Judah was taken from the court and hanged by her neck. She subsequently held the dubious distinction of becoming the youngest female to be publicly hanged in America. As required by a Maryland State law at that time, Dr. Bayne was compensated $250.00 for losing his “property” in a state execution.
So, how do we frame and contextualize this teenager’s story? What insights do we take away from this history? Is Judah a tragic hero, or is she a monster created by white racism?
What about Bayne’s dead children? Were they merely innocents and unnecessary collateral damage in a plantation hellscape? Those children played no part in oppressing enslaved people, right? But how could we be sure that Dr. Bayne’s children wouldn’t grow up to become new masters?
Slavery was a dastardly institution that drove the young and old to respond sometimes in brutal ways. I suppose the Bayne children represented to Judah whatthose 10 white children represented to Nat Turner who instructed his soldiers to kill during his 1831 rebellion in Southampton, Virginia. Those children, all under age five, were decapitated or thrown into fires. Perhaps she was inspired by Turner’s rebellion and realized that the Bayne children were her future oppressors.
Judah’s actions must be understood as a byproduct of trauma and rage under a system that ignored the humanity of Black people regardless of age. As Sarah Roth noted in her essay explaining why Nat Turner and his rebels killed children, their decision was a calculated strategy and a bold statement that “slavery must end.” Like Turner and his soldiers, Judah also put her life on the line to prevent the rise of new generations of whites from continuing slavery.
Judah’s case was a local story that did not garner national news coverage. But she wasn’t the only young Black female to use the art of poisoning on white slaveholding families. News reports and court cases out of South Carolina, Maryland, North Carolina, Virginia, Georgia, and Mississippi described enslaved teenagers and girls as young age 10 using herbal preparations, roots, minerals, animal parts, strychnine, morphine and arsenic to poison white children and whole families.
In April 1859, an unnamed slave girl poisoned the whole family of the president of Washington College in Virginia. In July 1858, a 10-year-old girl enslaved in Louisville, Kentucky poisoned the family of Patrick Pope.

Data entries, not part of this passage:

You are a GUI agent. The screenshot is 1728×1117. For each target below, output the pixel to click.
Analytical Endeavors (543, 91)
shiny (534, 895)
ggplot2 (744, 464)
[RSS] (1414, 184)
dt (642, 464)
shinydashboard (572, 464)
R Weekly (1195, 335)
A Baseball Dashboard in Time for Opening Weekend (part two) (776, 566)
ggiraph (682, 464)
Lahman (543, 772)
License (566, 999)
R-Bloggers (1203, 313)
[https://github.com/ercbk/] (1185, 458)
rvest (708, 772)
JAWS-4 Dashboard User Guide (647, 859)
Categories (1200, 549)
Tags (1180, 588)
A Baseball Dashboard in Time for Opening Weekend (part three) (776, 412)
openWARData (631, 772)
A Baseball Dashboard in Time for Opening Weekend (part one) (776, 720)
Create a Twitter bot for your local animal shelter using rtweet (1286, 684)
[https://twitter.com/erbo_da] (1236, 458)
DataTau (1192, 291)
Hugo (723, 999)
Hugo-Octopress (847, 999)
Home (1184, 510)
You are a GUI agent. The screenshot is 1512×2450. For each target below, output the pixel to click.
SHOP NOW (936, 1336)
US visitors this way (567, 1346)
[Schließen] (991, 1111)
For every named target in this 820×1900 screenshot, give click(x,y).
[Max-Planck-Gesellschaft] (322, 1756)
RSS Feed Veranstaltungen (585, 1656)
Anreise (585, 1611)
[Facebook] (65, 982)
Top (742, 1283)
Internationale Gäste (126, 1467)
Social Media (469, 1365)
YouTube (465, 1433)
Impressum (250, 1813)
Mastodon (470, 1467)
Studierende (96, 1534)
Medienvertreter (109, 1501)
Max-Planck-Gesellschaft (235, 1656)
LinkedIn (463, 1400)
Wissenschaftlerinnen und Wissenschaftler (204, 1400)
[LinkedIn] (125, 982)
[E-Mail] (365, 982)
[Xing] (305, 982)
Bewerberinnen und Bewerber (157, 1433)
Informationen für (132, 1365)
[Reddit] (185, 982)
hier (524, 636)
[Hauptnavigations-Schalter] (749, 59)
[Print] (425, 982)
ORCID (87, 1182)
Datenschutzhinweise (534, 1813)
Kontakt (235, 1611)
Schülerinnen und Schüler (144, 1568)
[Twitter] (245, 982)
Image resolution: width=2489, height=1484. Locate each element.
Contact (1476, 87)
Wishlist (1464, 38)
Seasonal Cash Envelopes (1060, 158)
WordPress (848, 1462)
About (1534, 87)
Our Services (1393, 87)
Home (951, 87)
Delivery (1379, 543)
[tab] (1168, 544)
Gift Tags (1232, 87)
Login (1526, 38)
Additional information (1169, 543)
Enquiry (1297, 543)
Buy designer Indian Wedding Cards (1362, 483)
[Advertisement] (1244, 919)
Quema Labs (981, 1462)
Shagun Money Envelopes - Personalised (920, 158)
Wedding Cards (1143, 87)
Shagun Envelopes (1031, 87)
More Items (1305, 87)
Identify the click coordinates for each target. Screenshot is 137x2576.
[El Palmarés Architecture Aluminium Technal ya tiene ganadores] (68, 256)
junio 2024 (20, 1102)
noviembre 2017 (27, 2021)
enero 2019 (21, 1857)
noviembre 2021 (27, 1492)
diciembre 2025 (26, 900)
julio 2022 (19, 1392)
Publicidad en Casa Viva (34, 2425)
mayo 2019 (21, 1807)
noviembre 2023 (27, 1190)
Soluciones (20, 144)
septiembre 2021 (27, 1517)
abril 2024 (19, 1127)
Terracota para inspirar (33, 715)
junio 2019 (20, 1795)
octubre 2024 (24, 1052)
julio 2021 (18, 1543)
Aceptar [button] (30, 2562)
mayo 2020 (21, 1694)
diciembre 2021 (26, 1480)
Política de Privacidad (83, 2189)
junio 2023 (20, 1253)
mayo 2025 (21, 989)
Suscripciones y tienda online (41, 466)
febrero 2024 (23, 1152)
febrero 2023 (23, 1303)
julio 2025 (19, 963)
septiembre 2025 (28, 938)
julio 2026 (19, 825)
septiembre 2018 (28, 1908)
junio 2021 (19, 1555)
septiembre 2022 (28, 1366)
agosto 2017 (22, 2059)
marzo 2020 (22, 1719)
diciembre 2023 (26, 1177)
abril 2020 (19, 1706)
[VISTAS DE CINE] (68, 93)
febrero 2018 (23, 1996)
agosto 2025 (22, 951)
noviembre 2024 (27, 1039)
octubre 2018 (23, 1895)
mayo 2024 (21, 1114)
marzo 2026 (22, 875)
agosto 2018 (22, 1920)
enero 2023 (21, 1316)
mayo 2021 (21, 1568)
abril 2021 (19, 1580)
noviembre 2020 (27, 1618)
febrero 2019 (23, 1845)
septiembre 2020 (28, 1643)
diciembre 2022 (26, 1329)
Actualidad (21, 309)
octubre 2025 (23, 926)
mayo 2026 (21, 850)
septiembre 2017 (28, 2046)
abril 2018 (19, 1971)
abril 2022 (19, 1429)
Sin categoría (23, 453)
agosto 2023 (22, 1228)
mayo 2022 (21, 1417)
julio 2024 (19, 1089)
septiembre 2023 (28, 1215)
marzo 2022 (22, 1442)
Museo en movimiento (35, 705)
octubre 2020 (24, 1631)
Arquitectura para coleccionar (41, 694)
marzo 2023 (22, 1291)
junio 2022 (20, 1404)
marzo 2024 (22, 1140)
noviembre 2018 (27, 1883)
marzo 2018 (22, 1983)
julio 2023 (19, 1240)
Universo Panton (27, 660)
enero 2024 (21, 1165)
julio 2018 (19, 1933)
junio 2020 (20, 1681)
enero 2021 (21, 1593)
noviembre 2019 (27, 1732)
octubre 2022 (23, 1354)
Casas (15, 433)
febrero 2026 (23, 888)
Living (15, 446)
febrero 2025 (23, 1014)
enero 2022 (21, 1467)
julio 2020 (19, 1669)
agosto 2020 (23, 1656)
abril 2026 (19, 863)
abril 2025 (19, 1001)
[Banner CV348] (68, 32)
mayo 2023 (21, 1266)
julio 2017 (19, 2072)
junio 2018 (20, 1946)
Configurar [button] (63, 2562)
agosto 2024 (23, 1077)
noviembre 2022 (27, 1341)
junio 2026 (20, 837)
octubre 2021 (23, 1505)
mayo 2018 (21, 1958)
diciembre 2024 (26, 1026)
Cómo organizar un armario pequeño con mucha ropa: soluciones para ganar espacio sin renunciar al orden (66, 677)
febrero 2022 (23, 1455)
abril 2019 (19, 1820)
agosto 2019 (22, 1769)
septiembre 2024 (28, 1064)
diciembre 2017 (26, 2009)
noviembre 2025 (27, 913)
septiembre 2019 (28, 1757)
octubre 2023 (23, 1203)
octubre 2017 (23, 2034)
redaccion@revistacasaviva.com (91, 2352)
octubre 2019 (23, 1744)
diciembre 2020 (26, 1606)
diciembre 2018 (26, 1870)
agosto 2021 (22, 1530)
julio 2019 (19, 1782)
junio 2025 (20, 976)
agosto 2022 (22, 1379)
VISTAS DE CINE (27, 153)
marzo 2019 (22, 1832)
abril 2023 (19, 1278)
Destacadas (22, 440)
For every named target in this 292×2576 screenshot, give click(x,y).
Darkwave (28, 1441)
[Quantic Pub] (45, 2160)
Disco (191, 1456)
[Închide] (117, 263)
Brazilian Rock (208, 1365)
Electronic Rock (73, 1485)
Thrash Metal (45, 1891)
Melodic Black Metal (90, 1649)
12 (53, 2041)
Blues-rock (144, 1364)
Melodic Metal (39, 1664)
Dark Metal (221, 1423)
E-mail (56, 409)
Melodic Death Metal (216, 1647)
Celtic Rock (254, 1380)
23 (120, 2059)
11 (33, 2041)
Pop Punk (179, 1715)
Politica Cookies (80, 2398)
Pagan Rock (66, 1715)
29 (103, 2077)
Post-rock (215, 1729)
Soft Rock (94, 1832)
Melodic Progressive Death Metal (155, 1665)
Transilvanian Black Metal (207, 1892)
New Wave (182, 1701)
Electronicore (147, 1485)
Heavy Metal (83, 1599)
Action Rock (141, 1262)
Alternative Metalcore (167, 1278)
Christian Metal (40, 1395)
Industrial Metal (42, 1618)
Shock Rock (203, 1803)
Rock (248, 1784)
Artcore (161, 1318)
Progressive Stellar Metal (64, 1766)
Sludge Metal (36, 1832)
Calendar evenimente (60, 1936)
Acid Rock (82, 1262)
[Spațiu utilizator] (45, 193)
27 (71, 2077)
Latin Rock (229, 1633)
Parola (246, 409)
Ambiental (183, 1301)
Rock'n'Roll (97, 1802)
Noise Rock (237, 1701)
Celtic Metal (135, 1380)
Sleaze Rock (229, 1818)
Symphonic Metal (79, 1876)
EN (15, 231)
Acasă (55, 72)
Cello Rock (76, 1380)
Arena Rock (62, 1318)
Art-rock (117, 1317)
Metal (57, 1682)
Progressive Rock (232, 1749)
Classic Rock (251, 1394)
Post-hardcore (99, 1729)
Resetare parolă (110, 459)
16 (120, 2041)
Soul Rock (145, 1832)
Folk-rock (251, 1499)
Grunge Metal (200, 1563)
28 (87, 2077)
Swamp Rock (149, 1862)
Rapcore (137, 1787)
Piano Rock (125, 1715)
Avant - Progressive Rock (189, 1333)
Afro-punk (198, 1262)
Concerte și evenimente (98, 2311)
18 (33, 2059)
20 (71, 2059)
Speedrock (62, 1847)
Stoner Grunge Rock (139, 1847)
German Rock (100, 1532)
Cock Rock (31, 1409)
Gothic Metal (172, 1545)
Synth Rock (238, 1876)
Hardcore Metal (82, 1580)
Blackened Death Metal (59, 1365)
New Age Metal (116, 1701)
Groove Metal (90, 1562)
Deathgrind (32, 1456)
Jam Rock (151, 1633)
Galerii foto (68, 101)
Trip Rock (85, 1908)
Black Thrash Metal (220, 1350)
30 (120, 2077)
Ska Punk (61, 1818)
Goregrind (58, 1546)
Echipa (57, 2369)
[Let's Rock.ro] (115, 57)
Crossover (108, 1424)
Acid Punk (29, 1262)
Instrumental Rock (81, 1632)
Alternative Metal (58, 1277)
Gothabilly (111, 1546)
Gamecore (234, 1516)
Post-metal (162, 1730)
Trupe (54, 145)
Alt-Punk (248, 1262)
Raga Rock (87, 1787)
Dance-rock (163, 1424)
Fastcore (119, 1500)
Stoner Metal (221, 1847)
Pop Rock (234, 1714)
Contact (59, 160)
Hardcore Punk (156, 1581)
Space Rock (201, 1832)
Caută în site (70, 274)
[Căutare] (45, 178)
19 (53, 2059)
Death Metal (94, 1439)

The following year, on May 2, 1860, in Anne Arundel County, Maryland, Ann Zedrick poisoned Samuel Davis’s infant.
The stories of these killings are often more complicated than they seem at first, and so we must keep our brains limber to consider other possibilities.
For example, in February 1858, a slave girl in Henry County, Kentucky poisoned her slave master’s wife. Upon deeper investigation, it was discovered that he had been keeping the girl as his mistress and ordered her to murder his wife with poison he provided. In Georgia in 1823, Woodard Framel was condemned to death for procuring an enslaved girl to murder his sister’s infant. In Newberry, South Carolina an enslaved girl named Fanny was sexually involved with a white man who lived near her master’s plantation. The man’s name was intentionally withheld by the press to spare his family the embarrassment. When her master discovered the relationship, he whipped her. Her lover purchased poison from a druggist and gave it to her to assist in her revenge which resulted in her execution.
These incidents beg us to consider the possible motives that may have driven Judah’s actions. Remember,Judah supposedly told her interrogators that she “could not tell.” Maybe Dr. Bayne had some local enemy who wanted to harm his family. Perhaps the good doctor was having an illicit affair with Judah. Maybe his wife killed her own children and coerced Judah into taking the fall. Or, maybe Judah made a clear-eyed strategic decision to harm the people her master valued most.
These poisoning cases had different outcomes. Some people died; some people survived. But generally, white folks with enslaved cooks were forced to eat with misgivings. Some of the young, enslaved females were tried and acquitted while others were either imprisoned, transported out of state, or hanged. The problem was so serious that southern states enacted laws which made poisonings, or providing poisons to enslaved people, crimes punishable by death.
Regardless of how you might feel about Judah’s actions, she is a symbol of resistance. Her story shines a light on some of the hellacious circumstances which our foremothers and sisters found themselves and how they reacted. We can never get inside Judah’s head because her true thoughts and words are lost to history. She did what was in her power to fight back. The truth about resistance is that it is messy, ugly, horrible, and the human response is not always a moral preference.
Dr. Bayne’s children were not Judah’s victims. Neither were the children killed by Nat Turner and his rebels, nor were the scores of other white children killed by other enslaved women and girls. They were the victims of the same sadistic culture of racism that inspired Black women and girls to resist the way they did.
Oh, by the way, perhaps in a stroke of karma, Dr. Bayne’s beloved Salubria was destroyed by fire in 1981.